The First Woodcut Map of the World
Cartographer:
Ptolemaeus, Claudius & Johannes Schnitzer of Armszheim
Date of Creation:
1486
When it was first issued in 1482, this was the first woodcut map of the world, showing Greenland and Scandinavia, for the first time in a Ptolemaic map.
This example, comes from the second edition of the first atlas to be printed in Germany, the first atlas to contain maps made from woodcut blocks, the first to be issued with hand-coloured maps, and the first to name the cartographer of the maps.
This world map is of particular interest, as it is the first to be signed, by Johannes Schnitzer (ie woodcutter) of Armszheim, who in trade mark fashion has reversed every capital N, and inadvertently provided two Tropics of Cancer.

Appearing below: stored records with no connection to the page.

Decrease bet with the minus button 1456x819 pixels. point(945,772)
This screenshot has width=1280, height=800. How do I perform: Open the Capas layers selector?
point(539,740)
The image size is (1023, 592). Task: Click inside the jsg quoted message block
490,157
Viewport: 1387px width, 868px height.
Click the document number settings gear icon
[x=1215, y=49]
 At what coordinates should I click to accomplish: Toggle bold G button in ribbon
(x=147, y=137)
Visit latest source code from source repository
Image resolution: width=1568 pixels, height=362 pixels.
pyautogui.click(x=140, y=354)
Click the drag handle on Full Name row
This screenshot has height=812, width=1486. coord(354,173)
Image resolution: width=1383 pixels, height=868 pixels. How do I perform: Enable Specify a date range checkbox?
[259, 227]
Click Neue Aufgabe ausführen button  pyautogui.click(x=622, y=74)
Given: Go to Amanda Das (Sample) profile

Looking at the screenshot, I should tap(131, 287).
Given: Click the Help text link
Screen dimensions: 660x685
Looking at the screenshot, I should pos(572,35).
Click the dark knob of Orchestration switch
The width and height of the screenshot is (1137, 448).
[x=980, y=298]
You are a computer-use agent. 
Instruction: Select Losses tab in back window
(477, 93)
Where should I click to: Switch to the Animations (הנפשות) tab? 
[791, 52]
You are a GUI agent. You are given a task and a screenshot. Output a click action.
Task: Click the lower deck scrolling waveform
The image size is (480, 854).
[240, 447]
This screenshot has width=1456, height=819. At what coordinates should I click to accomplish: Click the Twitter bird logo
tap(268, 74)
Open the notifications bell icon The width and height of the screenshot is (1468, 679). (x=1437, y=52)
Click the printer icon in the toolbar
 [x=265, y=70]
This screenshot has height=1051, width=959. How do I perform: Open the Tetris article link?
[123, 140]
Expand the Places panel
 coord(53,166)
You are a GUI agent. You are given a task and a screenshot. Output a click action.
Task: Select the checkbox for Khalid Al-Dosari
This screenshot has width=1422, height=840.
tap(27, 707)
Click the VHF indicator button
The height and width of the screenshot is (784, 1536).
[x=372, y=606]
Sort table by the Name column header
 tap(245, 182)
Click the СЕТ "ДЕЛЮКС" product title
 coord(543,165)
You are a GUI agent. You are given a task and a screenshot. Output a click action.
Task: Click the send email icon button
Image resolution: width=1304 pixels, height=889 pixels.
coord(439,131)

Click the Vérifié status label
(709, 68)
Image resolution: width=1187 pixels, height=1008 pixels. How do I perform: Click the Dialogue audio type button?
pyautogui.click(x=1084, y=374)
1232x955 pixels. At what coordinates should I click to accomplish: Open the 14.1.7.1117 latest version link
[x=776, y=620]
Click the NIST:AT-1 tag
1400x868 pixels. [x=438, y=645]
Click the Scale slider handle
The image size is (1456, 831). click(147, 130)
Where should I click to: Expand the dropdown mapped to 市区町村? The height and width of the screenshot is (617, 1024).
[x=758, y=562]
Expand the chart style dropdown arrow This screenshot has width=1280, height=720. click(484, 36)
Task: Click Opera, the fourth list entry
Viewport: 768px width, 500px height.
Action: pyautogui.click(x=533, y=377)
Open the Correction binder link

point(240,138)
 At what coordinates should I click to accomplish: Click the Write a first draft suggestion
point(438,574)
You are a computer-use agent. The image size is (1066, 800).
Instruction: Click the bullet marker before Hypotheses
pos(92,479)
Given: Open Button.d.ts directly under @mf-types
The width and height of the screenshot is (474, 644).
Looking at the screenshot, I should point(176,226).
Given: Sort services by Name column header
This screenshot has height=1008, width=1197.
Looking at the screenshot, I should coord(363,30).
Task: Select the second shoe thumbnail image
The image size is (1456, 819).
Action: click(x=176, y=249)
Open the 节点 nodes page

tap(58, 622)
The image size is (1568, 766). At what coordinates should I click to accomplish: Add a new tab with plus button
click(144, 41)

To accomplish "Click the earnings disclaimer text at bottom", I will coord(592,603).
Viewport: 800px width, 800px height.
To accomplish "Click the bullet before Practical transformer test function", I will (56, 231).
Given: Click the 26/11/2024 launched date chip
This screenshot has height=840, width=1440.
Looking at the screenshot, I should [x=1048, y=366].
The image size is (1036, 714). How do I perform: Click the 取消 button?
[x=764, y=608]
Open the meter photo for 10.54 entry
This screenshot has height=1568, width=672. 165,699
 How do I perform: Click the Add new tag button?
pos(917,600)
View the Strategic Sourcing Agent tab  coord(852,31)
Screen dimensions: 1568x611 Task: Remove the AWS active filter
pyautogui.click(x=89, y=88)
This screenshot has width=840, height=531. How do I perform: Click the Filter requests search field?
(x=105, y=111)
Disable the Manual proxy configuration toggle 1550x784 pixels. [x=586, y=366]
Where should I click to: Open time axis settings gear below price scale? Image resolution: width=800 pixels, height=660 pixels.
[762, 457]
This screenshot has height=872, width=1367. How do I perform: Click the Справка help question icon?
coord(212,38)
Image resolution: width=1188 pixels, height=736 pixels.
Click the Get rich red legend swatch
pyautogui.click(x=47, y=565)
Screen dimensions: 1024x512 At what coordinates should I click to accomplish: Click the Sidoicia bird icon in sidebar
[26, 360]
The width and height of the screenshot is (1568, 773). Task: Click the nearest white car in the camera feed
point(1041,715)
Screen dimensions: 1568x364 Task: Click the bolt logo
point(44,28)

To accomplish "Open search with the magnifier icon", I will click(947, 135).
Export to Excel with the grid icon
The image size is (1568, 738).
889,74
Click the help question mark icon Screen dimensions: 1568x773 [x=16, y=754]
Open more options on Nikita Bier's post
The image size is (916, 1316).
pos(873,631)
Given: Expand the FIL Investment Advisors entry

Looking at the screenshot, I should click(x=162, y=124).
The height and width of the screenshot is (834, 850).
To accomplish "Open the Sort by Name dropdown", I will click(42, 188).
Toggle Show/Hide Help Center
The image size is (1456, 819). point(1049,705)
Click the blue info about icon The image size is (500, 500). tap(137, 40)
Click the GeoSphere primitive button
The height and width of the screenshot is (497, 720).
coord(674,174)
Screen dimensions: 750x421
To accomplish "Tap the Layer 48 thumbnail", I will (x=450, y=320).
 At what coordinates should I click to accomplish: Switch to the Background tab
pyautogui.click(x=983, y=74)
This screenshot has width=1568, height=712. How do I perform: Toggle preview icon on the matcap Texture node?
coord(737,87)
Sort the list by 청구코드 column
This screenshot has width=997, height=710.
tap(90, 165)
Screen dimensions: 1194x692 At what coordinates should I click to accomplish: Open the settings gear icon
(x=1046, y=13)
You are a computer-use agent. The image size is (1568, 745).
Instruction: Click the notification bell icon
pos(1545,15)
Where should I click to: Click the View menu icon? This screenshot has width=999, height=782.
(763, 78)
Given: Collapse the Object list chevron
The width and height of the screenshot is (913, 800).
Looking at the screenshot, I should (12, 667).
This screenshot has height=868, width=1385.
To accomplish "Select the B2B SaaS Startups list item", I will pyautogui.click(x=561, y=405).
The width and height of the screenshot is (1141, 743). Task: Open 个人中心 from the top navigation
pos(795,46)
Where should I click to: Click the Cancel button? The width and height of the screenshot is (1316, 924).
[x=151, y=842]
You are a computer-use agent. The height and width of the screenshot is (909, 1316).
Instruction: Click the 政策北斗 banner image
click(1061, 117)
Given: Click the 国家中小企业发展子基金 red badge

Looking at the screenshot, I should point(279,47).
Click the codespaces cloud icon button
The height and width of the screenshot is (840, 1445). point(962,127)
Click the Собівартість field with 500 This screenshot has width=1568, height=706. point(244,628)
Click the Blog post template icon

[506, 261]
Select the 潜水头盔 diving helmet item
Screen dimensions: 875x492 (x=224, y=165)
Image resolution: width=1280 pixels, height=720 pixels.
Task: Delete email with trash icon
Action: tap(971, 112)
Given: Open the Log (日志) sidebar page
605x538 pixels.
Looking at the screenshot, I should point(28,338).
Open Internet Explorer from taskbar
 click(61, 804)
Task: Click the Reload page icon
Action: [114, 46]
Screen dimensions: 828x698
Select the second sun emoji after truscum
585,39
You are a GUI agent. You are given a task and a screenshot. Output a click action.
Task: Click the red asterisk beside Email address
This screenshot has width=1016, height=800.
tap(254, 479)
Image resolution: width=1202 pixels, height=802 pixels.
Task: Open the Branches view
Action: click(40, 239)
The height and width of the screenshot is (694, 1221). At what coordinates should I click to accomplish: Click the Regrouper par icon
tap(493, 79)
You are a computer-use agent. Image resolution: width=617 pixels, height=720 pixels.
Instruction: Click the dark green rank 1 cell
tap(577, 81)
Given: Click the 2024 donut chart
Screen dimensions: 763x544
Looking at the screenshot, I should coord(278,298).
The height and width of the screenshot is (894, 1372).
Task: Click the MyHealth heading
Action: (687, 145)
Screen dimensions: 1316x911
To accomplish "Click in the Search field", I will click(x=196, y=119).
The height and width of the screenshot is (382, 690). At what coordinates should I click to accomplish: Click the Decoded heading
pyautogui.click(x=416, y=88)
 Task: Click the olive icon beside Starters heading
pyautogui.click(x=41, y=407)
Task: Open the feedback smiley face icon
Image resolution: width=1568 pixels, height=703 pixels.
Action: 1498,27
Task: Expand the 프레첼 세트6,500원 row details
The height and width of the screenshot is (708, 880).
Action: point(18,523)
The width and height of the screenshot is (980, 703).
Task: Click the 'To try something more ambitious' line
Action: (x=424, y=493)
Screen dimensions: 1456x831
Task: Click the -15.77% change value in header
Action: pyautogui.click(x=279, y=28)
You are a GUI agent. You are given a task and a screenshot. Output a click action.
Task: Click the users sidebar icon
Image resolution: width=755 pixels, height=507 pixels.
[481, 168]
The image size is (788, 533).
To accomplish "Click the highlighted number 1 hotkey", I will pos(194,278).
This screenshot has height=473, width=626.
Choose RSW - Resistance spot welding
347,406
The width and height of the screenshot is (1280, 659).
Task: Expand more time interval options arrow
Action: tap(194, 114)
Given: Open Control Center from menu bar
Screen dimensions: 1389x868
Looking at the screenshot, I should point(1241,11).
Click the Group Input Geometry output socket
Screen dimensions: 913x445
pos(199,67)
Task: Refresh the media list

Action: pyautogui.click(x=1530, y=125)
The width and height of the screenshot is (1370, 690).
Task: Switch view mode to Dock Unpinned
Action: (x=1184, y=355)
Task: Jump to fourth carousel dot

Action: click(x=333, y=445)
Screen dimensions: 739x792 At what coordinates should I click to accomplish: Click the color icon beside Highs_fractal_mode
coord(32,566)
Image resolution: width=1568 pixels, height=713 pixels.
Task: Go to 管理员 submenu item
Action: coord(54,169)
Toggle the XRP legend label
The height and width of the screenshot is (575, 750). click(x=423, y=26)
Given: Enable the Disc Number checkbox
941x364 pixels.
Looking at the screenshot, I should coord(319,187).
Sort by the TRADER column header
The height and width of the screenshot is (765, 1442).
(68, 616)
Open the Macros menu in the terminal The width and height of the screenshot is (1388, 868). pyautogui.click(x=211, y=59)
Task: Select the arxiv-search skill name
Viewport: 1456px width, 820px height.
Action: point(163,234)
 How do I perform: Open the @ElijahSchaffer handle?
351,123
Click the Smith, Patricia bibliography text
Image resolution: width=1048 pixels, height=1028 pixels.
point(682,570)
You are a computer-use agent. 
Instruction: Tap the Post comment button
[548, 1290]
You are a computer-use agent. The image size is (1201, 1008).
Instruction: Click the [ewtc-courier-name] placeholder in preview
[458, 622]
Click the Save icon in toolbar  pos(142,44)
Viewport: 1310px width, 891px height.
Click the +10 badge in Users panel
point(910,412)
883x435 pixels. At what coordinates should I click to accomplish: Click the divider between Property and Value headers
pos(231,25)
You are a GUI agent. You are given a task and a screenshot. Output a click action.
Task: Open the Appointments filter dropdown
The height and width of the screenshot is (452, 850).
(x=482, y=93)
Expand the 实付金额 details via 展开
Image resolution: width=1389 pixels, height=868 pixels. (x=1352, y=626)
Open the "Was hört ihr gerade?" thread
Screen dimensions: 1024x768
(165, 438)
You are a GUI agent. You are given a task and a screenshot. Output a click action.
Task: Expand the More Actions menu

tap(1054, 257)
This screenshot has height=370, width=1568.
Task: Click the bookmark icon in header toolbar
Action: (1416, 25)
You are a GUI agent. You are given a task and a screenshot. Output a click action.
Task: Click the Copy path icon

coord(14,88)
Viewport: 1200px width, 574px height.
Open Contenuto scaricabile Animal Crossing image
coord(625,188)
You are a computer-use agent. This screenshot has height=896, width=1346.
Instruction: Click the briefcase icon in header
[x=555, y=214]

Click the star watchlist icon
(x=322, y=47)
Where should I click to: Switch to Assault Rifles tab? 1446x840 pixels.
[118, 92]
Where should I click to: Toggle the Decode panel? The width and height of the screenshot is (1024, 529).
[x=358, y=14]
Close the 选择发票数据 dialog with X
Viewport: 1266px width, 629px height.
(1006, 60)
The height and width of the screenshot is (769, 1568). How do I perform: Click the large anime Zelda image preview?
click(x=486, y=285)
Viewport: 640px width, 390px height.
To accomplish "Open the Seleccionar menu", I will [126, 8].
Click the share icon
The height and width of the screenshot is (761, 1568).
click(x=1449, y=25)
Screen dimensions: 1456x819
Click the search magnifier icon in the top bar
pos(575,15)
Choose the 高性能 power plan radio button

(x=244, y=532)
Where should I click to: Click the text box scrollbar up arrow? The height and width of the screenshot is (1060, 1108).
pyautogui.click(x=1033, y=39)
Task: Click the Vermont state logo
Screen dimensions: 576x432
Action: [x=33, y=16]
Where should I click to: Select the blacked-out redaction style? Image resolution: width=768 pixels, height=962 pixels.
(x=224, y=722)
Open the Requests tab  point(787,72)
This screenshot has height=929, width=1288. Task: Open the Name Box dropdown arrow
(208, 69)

Armszheim furthermore, updated the Ptolemaic world picture by incorporating improvements that were probably based on a manuscript of the 1470s by Nicolaus Germanus (c1420-1490), a Benedictine monk of Reichenbach Abbey in Bavaria, who is depicted in the first illuminated letter of the atlas presenting his book to the dedicatee Pope Paul II. One notable addition is a rudimentary depiction of Scandinavia to the north, within an extension of the map's top border. This is also the earliest printed map to show the northernmost reaches of the Atlantic Ocean.